LED and LCD displays are a technological marvel. They’ve brought the price of televisions and monitors down to unheard-of levels since the days of CRTs, but this upside arguably comes with an aesthetic cost. When everything is covered in bland computer screens, the world tends to look a lot more monotonous. Not so several decades ago when there were many sharply contrasting ways of displaying information. One example of this different time comes to us by way of this split-flap display that [Erich] has been recreating.

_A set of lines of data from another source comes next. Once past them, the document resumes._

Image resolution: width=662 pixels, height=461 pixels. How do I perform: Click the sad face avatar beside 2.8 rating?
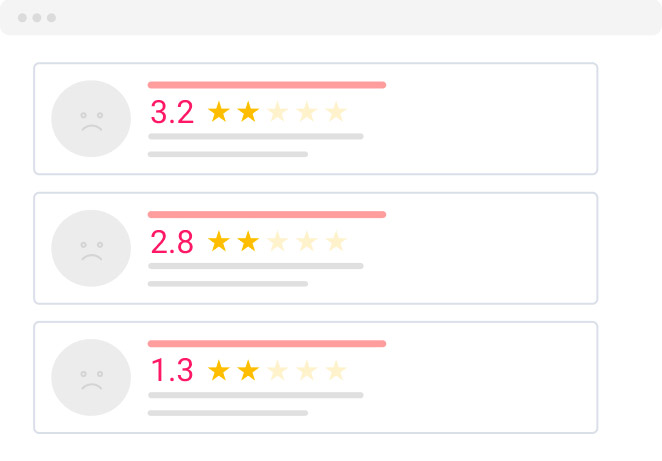tap(91, 248)
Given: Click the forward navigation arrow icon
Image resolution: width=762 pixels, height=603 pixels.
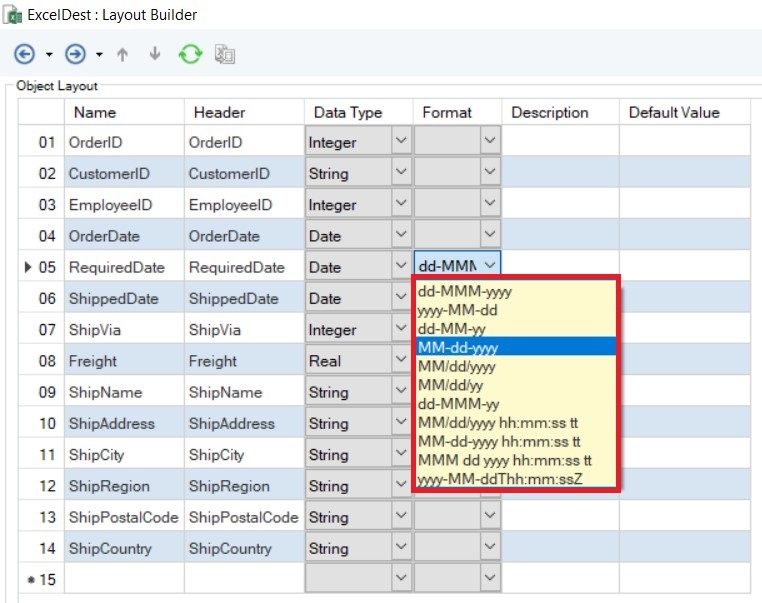Looking at the screenshot, I should (x=75, y=54).
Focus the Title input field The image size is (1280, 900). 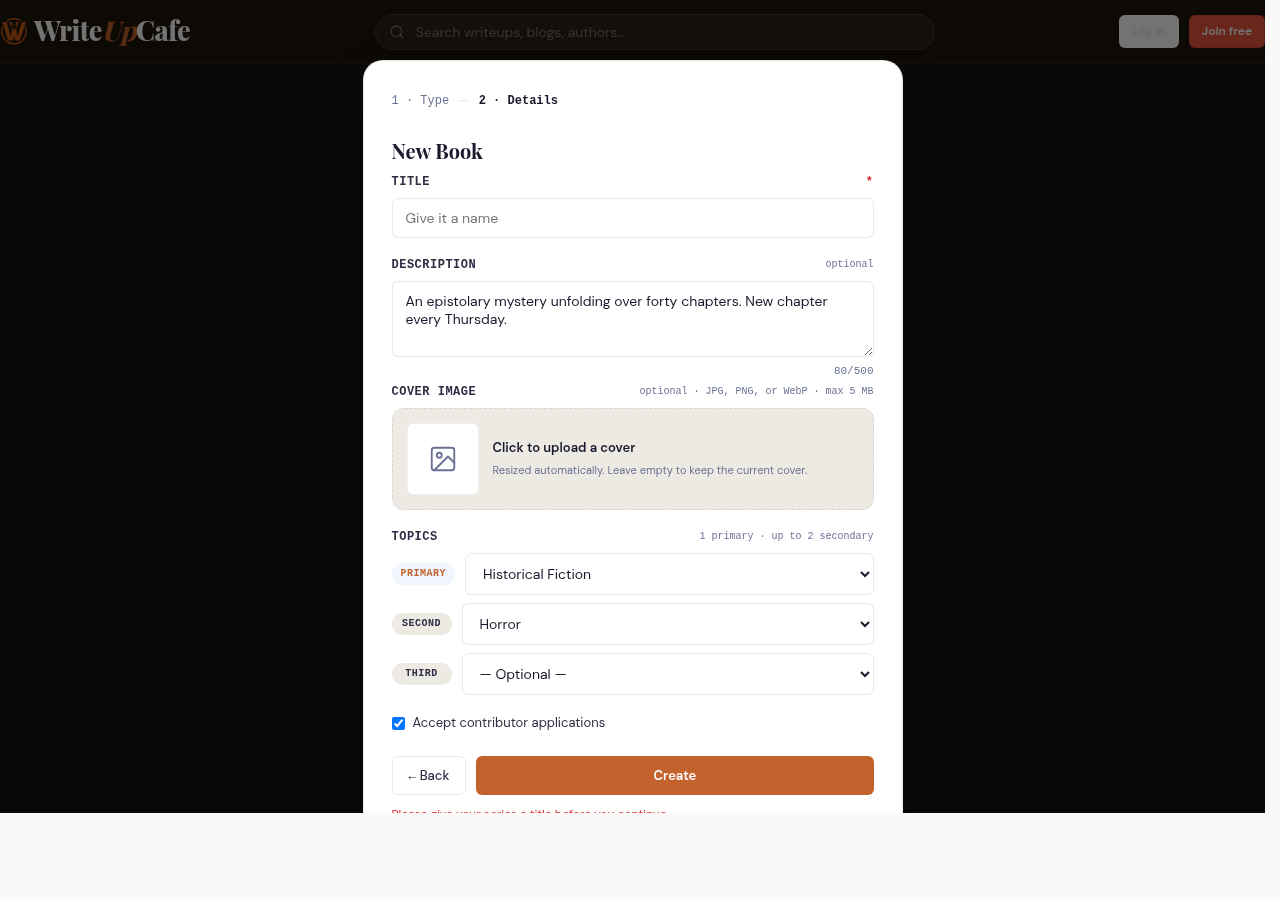click(633, 218)
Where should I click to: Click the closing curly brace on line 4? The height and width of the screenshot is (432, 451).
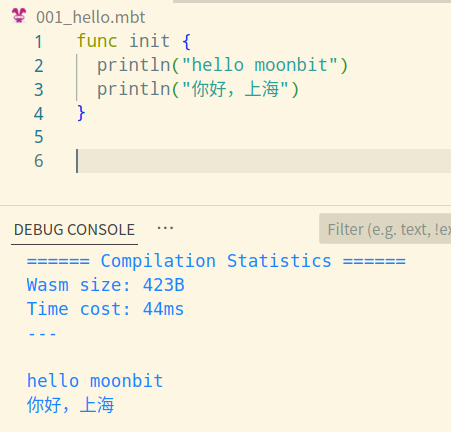[81, 113]
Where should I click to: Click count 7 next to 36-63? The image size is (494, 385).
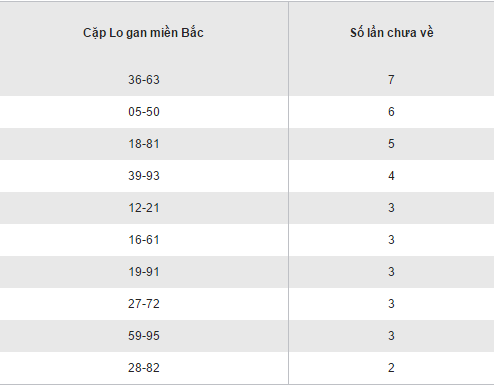click(x=391, y=80)
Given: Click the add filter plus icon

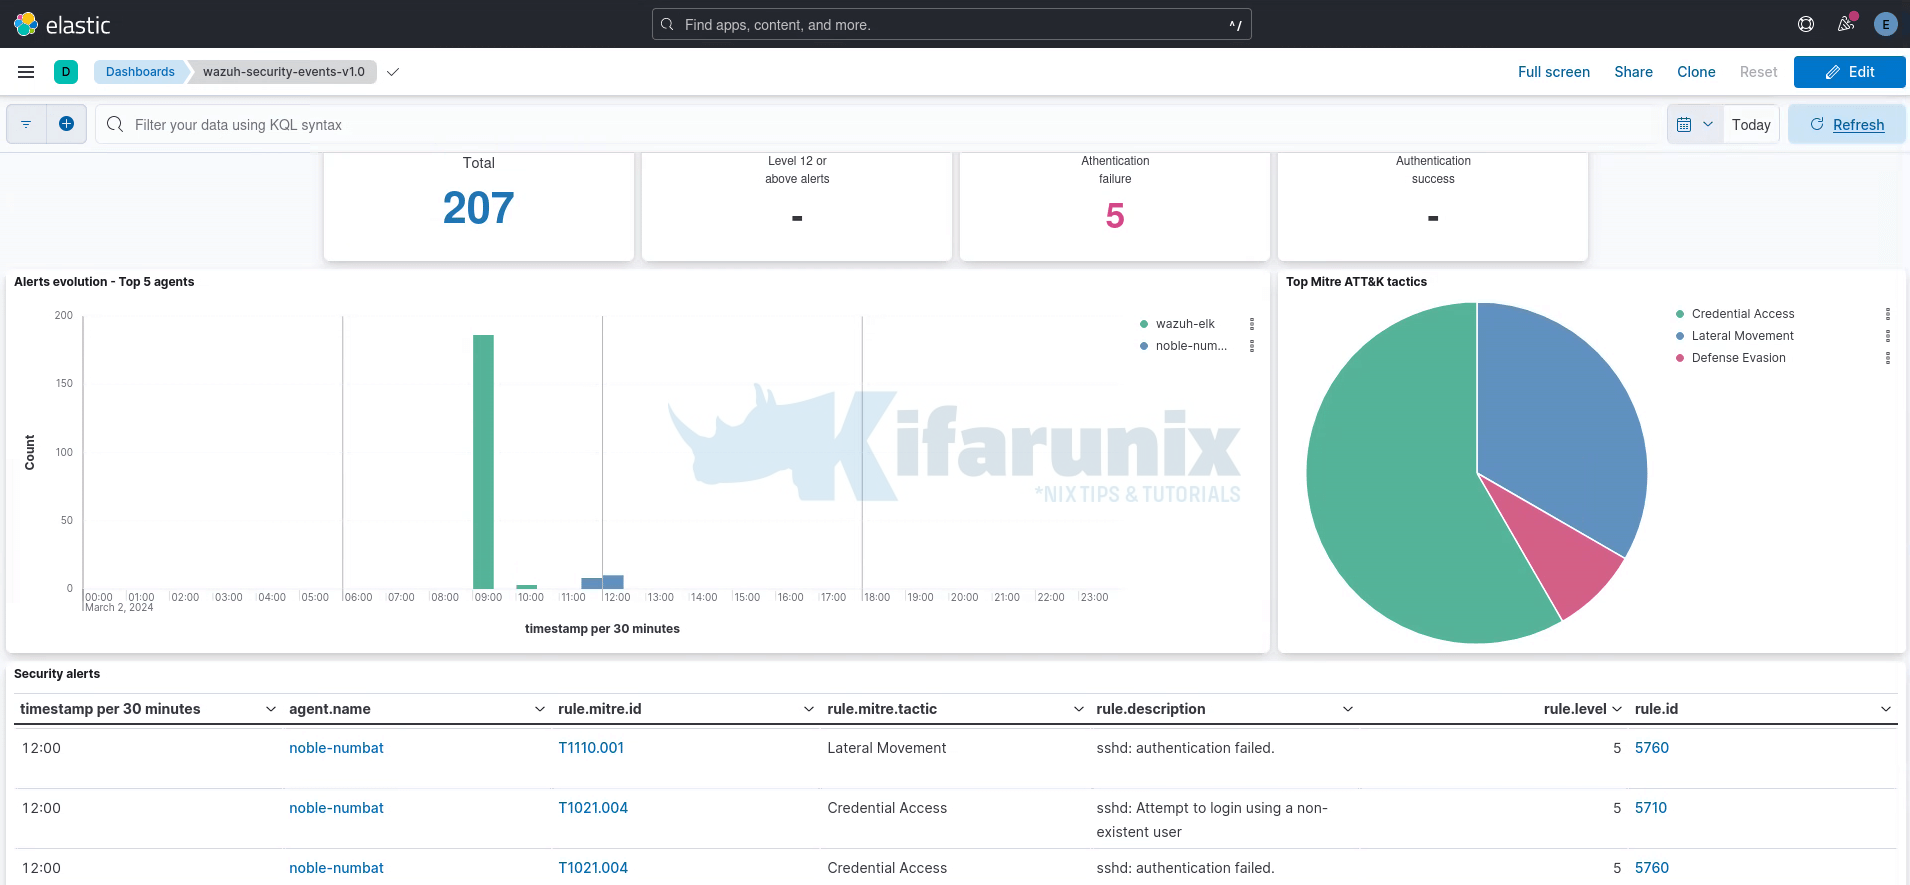Looking at the screenshot, I should [x=66, y=124].

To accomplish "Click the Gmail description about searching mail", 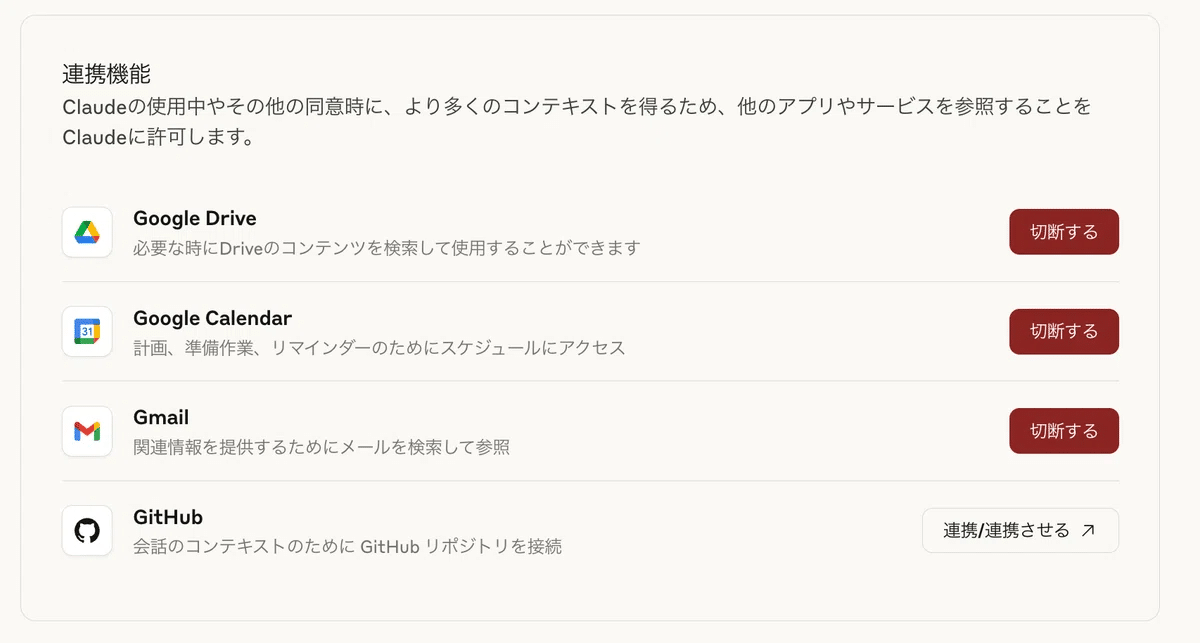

Split-flap displays work by printing letters or numbers on a series of flaps that are attached to a spindle with a stepper motor. Each step of the motor turns the display by one character. They can be noisy and do require a large amount of maintenance compared to modern displays, but have some advantages as well. [Erich]’s version is built out of new acrylic and MDF, and uses an Arduino as the control board. A 3D printer and CNC machine keep the tolerances tight enough for the display to work smoothly and also enable him to expand the display as needed since each character display is fairly modular.

Right now, [Erich]’s display has 20 characters on two different rows and definitely brings us back to the bygone era where displays of this style would have been prominent in airports and train stations. This display uses a lot of the basics from another split flap display that we featured a few years ago but has some improvements. And, if you’d prefer restorations of old displays rather than modern incarnations, we have you covered there as well.